Task instructions: Quote exactly, and only, the lines of the material below from the line with "Collapse the left sidebar with chevron arrow" through the line with "Open the LINEユーザ一覧".

Task material:
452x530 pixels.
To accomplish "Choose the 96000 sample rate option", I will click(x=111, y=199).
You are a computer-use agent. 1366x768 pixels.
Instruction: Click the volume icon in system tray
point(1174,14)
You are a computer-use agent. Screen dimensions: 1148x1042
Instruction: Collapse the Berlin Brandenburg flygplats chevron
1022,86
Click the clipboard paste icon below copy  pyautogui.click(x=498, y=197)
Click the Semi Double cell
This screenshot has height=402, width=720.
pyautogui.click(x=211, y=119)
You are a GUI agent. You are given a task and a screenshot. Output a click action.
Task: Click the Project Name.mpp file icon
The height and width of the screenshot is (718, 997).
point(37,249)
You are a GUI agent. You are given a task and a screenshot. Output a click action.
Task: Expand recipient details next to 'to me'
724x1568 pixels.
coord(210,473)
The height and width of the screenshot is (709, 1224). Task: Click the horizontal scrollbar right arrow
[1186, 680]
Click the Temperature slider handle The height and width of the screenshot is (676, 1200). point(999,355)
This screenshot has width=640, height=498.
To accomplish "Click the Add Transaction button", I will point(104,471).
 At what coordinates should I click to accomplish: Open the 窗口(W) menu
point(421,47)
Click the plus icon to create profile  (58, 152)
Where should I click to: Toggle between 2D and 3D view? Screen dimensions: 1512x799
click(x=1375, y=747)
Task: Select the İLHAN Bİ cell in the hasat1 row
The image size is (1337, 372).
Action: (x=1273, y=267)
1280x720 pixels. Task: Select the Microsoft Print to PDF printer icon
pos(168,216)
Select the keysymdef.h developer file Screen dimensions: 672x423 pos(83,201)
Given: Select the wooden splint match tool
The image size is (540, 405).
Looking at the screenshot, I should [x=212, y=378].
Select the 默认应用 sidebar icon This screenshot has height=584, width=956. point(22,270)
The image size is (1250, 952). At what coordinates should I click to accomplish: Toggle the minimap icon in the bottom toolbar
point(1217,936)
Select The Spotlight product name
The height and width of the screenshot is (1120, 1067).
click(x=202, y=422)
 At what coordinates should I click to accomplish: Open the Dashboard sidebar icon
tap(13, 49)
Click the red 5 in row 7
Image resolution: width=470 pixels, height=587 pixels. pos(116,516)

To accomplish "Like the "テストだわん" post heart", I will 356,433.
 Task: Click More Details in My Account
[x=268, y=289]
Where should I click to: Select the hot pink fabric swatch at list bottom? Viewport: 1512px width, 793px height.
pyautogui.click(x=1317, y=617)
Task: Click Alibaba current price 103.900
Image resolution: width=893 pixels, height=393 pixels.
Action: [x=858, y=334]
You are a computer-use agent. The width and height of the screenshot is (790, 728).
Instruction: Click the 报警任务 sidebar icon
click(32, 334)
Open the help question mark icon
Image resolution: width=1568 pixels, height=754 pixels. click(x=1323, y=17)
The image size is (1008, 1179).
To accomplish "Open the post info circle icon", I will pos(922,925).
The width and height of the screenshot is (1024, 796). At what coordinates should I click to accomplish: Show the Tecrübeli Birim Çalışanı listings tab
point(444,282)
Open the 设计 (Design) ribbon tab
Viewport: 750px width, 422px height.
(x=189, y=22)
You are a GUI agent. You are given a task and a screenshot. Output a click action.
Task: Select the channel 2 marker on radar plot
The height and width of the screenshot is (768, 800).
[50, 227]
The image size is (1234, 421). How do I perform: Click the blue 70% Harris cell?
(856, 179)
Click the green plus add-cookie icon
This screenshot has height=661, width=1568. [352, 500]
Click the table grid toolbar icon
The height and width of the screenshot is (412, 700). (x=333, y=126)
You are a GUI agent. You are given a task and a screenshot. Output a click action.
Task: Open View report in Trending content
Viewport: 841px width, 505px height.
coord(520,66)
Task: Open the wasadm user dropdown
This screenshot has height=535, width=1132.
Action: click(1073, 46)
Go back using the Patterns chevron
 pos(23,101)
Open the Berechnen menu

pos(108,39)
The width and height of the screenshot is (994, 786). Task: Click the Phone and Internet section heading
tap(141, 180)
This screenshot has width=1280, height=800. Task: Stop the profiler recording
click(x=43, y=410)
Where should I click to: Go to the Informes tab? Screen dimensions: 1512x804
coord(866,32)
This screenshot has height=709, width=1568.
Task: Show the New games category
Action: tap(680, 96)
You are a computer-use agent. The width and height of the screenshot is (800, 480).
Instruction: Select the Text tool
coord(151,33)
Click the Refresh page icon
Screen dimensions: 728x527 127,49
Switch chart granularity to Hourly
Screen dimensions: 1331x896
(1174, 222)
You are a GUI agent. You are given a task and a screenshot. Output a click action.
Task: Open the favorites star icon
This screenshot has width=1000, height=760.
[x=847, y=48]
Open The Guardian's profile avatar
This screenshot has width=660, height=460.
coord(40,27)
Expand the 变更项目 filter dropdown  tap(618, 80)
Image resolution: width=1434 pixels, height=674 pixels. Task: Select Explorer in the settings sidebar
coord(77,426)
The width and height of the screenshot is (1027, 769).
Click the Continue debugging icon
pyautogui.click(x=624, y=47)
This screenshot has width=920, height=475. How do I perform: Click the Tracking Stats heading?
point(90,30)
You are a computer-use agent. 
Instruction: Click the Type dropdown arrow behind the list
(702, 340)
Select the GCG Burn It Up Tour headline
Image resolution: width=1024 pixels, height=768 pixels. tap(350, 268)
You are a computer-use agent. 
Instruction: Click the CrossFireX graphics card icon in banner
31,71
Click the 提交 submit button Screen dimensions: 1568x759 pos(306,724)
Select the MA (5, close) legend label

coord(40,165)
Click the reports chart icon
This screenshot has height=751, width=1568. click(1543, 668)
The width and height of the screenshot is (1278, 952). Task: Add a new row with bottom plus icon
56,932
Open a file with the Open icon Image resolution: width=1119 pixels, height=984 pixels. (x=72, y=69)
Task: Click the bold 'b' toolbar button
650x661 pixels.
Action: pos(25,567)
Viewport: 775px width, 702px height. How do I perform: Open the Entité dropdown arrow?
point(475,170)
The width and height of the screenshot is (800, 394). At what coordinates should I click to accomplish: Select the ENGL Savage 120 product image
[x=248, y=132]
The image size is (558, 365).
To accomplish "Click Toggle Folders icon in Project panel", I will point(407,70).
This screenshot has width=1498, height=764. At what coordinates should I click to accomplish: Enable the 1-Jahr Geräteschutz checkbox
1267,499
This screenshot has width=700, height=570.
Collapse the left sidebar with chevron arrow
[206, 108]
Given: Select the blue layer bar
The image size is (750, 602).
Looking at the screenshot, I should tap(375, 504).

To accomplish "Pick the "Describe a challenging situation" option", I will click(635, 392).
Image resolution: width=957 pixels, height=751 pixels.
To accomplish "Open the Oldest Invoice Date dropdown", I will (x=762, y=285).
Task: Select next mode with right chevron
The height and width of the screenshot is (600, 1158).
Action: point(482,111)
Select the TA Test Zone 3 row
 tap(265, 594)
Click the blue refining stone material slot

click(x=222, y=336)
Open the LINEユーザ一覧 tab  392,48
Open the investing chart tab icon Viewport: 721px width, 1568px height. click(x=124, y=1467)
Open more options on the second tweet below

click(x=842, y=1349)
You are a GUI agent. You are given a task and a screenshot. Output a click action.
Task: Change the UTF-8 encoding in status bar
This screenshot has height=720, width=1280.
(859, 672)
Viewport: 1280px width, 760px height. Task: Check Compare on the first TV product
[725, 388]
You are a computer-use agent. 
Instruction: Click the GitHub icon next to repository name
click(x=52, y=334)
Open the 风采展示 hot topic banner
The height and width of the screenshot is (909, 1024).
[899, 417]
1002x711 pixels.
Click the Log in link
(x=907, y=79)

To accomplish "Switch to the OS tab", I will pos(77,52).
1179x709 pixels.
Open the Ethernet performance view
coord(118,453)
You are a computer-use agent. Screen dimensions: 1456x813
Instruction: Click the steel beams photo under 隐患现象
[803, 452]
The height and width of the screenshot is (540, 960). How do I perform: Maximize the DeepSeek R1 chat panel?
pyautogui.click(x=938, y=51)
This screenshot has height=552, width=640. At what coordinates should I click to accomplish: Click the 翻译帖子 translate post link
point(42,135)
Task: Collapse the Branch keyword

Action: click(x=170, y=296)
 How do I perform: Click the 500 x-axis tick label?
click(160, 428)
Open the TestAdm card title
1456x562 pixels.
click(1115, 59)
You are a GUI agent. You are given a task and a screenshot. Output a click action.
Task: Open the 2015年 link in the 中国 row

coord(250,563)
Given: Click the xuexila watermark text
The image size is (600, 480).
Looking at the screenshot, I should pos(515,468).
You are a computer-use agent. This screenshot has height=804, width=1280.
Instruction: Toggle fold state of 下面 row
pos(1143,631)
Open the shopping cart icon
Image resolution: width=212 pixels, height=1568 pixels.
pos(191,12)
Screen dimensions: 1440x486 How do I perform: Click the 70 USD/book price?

The answer:
Collapse the left sidebar with chevron arrow
[206, 108]
Given: Select the blue layer bar
The image size is (750, 602).
Looking at the screenshot, I should tap(375, 504).

To accomplish "Pick the "Describe a challenging situation" option", I will click(635, 392).
Image resolution: width=957 pixels, height=751 pixels.
To accomplish "Open the Oldest Invoice Date dropdown", I will (x=762, y=285).
Task: Select next mode with right chevron
The height and width of the screenshot is (600, 1158).
Action: point(482,111)
Select the TA Test Zone 3 row
 tap(265, 594)
Click the blue refining stone material slot

click(x=222, y=336)
Open the LINEユーザ一覧 tab  392,48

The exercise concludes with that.